*To do*
Make a verbatim transcription of the records, without the pictures.

[[ Given data, beginning ]]

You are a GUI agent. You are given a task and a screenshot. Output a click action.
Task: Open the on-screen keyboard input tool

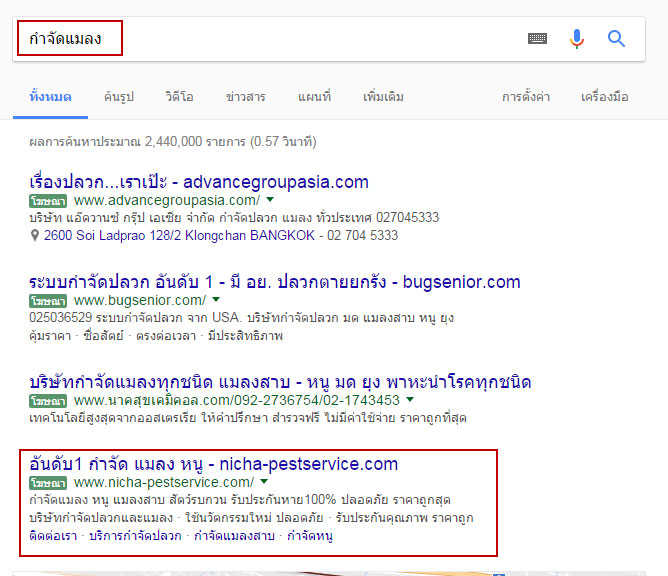538,39
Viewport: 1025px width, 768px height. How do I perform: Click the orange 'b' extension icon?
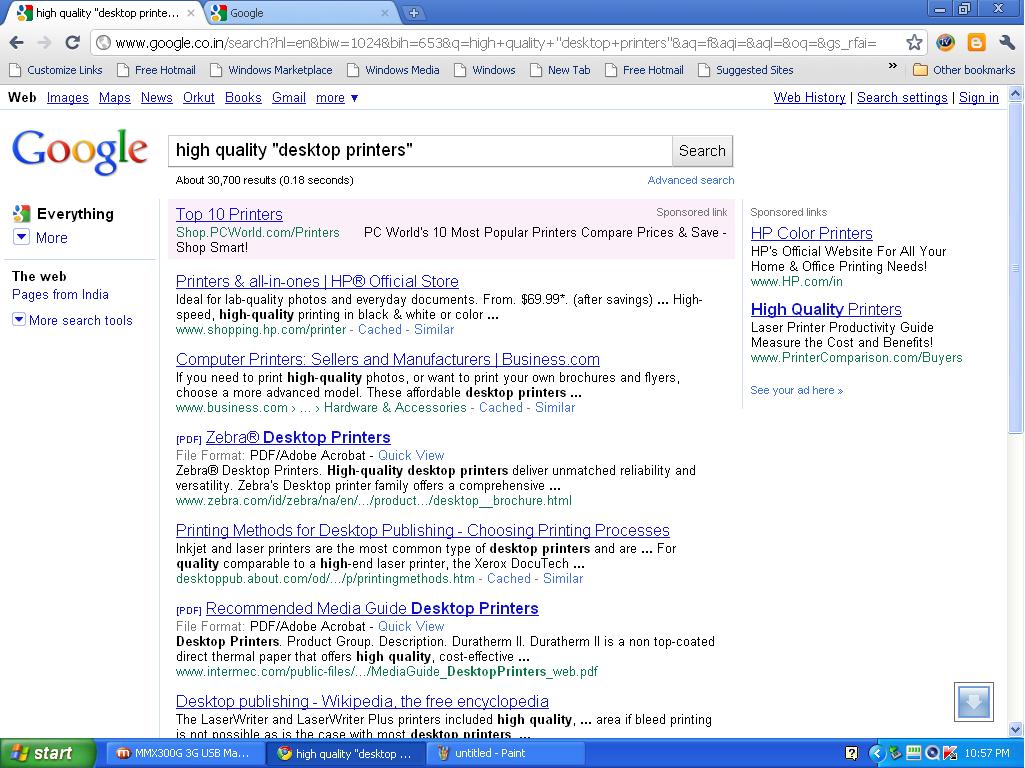[975, 44]
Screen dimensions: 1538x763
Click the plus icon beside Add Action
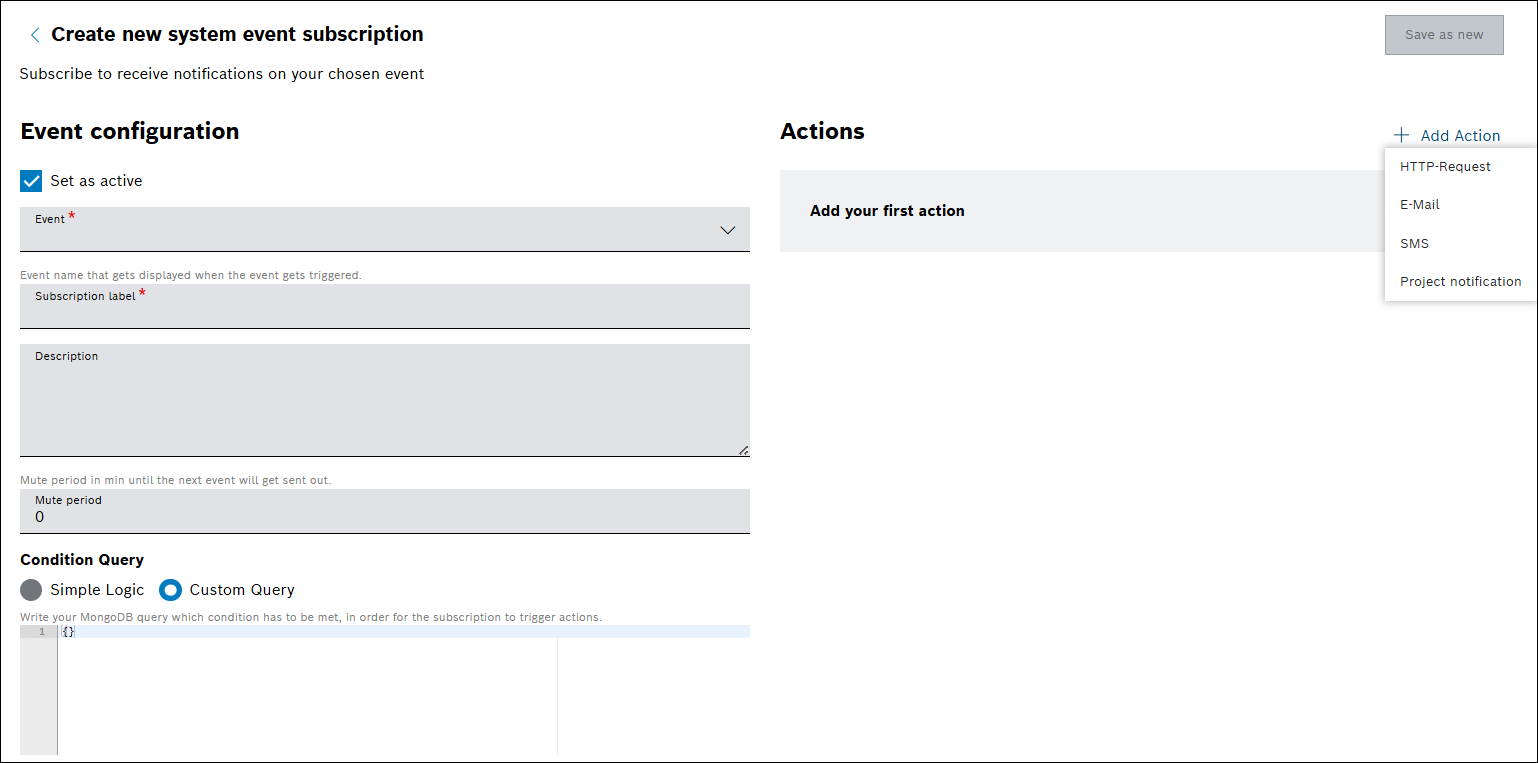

[[ Given data, end ]]

*Answer area*
You are a GUI agent. You are given a task and a screenshot. Output a click action.
Task: Open the on-screen keyboard input tool

538,39
Viewport: 1025px width, 768px height. How do I perform: Click the orange 'b' extension icon?
[975, 44]
Screen dimensions: 1538x763
Click the plus icon beside Add Action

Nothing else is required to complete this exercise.